Excerpt provided:
• • • •

Identifying Deal Breakers on Your Resume

Often job seekers who are puzzled why they are not getting a response to their resume. Many times, it is that the candidate is not a good fit for the role or the market is rich with more qualified candidates. However, it is important to examine your resume to be sure that your resume does not contain “deal breakers.” Some “deal breakers” you can’t control. For example, if the job requires particular education or depth of experience that you do not have, you simply are not a fit. Other times it is a matter of authentically presenting your history to showcase how you are a fit. Let’s take a look at the top “deal breakers.”

1.) Education

If the position prefers or requires a particular advanced, be sure to include that in your profile. Allow the reader to affirm that you met that requirement immediately. If the job requires an MBA and you have not earned that degree, don’t be tempted to falsify your resume. Other candidates use defensive language, such as “MBA equivalent.” We don’t recommend this tactic because it almost always has a harmful effect. Instead, it is wise to bolster your resume with example of accomplishments that support the job requirements.

2.) Location

Often an employer will only consider candidates located in the area. If you want to avoid that deal breaker, only include your email and phone number on your resume. Change your target area on LinkedIn to your target location, if you are planning a relocation.

• • • •

Stored records:

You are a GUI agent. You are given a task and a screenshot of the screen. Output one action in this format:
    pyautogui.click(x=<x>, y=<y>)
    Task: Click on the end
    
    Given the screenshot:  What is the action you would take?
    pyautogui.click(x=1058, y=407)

• • • •

Instructions:
- 1) Rewrite the resume article from "1.) Education" to "the job requirements.", replacing "MBA" with "MPA".
- 2) Within the two numbered sections of the resume article, list every sentence that gives the reader a direct command.
The rows have no connection to the resume article.

Final results:
- 1)
1.) Education

If the position prefers or requires a particular advanced, be sure to include that in your profile. Allow the reader to affirm that you met that requirement immediately. If the job requires an MPA and you have not earned that degree, don’t be tempted to falsify your resume. Other candidates use defensive language, such as “MPA equivalent.” We don’t recommend this tactic because it almost always has a harmful effect. Instead, it is wise to bolster your resume with example of accomplishments that support the job requirements.

- 2)
- If the position prefers or requires a particular advanced, be sure to include that in your profile.
- Allow the reader to affirm that you met that requirement immediately.
- If the job requires an MBA and you have not earned that degree, don’t be tempted to falsify your resume.
- If you want to avoid that deal breaker, only include your email and phone number on your resume.
- Change your target area on LinkedIn to your target location, if you are planning a relocation.